To our infantile, new-born senses our name is first an abstract music. The consonants and vowels coalesce and echo the imprint of their original sounds within our cells. Like a mantra repeated, a prayer incited, our name conjures us as animated personalities within a specific, framed context, identifying us to the manifest world of our familial settings and rooting us in the 3-D of physical reality.


Often these names, particularly our last names, are deeply infused with preliminary definition, reference and meaning. Be it through cultural, religious or socio-political association, our names become an activating principle which imbue us with the blueprint of pre-rehearsed character traits from the modest or epic people who embodied our names before us. This lends a pre-defined history and ancestral guardianship/ memory to us before we have even developed as distinct, autonomous beings; our very first map from which we learn to navigate the course and context of our emerging lives.


When socialized as children into the complex world of human relating, we further infuse and empower the myriad frames of reference every time we speak our name to another and hear it spoken back. The memories we create become the gems that go into the very treasure chest (or Pandora’s Box!) of our name, echoing the experiences which linger there as living legacies. By way of transmission, these reverberations in our name continually pass onward as personal inheritances and we extend this complexity of ourselves, attracting the very conscious and unconscious associations which imbue our name with its radial living story.


This is far from being a neutral gift given at birth. It suggests a non-negotiable commitment to be of the specific affiliations to which we are named, to actively carry on the family torch by way of the “passed down” name, to be forever bracketed by the ghosts of these former bloodlines. Despite the mysteries of DNA and genetics and the latent biological information we actually carry of our blood lineages, the family name we are given often emphasizes one particular line of this blood; generally the patrilinear line of the historic male hierarchies.


As last names historically suggest an "ownership" and economic hierarchy (as well as the gifts of ancestral guidance and blessing), the passing down of a patrilineal name is weighted with the assumption that we will continue to be primarily identified within this male artery, like traceable property of our forefathers.
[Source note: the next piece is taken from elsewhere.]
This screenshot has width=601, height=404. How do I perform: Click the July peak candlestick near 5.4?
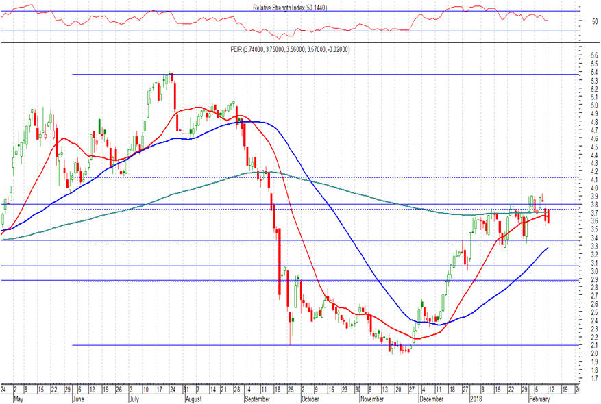coord(170,77)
Our mothers, grandmothers and their mother’s mothers were stripped of their “Maiden” name upon marriage with little choice or say in the matter, often with great difficulty adjusting to such a disorienting shift. Women were immediately re-contextualized and assimilated into a socio-political position primarily defined by their new husband and his family reputation and standing, obscuring a woman's own personal story. This was originally intended so men could uphold a pinnacle position in the referenced world. By the power of a name change these historic wives became “of” and “for” their husbands, even in lieu of any genuine love bonding them in the first place.
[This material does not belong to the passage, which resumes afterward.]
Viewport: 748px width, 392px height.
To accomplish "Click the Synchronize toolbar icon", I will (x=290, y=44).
To choose a name for oneself is a powerful, transformational act, which can facilitate a deep connection to aspects of our being dwelling within the core of our current experience. It can be integral to the fusing of our physical, emotional, and spiritual life-currents. Like consciously taking a partner’s name in marriage, an act which claims you are now changed and have aligned with a new identity, a personal name change, whether self-chosen or given is also marking a rite of passage, an emergence into a new form, a new life. Like a marriage to the Self, a name change can signify a renewal of our life purpose.


Name change can happen in many different ways, for a variety of reasons. At the heart of this experience lies the desire to actively align with the significant changes of our life, be it the physical changes of childhood and adolescence right into adulthood, on through marriage, parenthood, divorce, illness or by way of our aging. It may arise from the emotional charge of our many heartbreaks, healing crises, and relationships and the subsequent integration of the insightful, sometimes cataclysmic understandings which accompany these. Or name change may be triggered by a deeper connection to God/ess, to an identity so newly infused with Spirit as to midwife a symbolic, psychological rebirth.
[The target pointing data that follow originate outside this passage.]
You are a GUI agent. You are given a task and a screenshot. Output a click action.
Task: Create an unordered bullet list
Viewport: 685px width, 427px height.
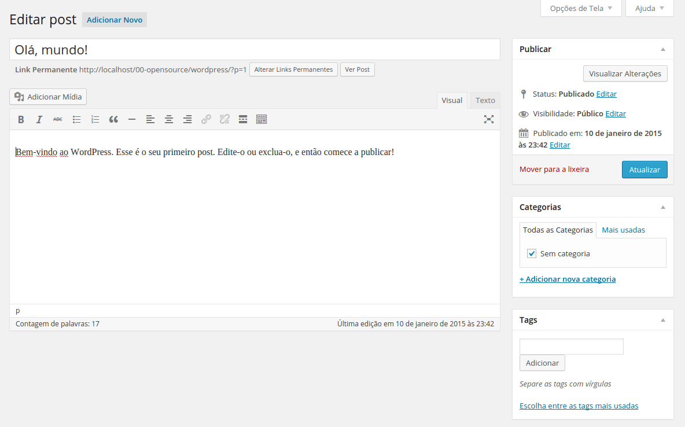(x=76, y=119)
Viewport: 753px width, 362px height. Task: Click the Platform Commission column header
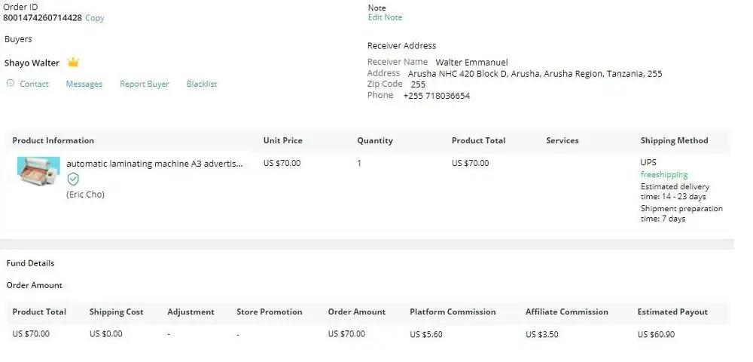(453, 312)
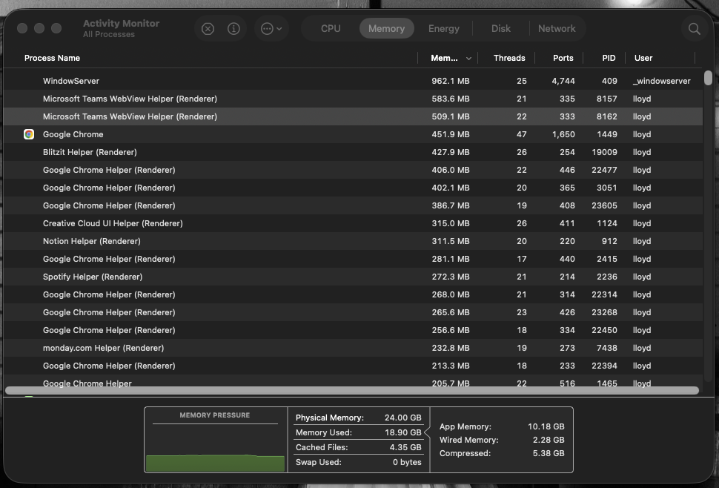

In changing our name we can intimately invite others to observe, even participate and share the remarkable changes we have experienced from within. This can be particularly meaningful and necessary for those on an accelerated spiritual/ learning path, or for those whose life’s events have been so dramatic and life-changing that a new orientation of name is what gives a “face” to the altered and renewed perception of life. Though not for everyone, the journey toward choosing an authentic name can be a heightened and truth-seeking quest, a unique form of self-enlightenment and personal-cosmic flight.


A name, whether given at birth, given later in life, or a name self-chosen, is an opportunity to enter into a doorway of awareness and glimpse what is true therein. A name is the presence of mind, of heart we give when we comprehend something of honest meaning and wish to touch it more intimately. Within a name there is mystery and definition, resonance and potential. To this we listen, pure and clear, and if we truly hear, we will find that within all names lies a name, within another name, echoing, whispering and weaving hidden tales into living dreams.

Listen.

Listen............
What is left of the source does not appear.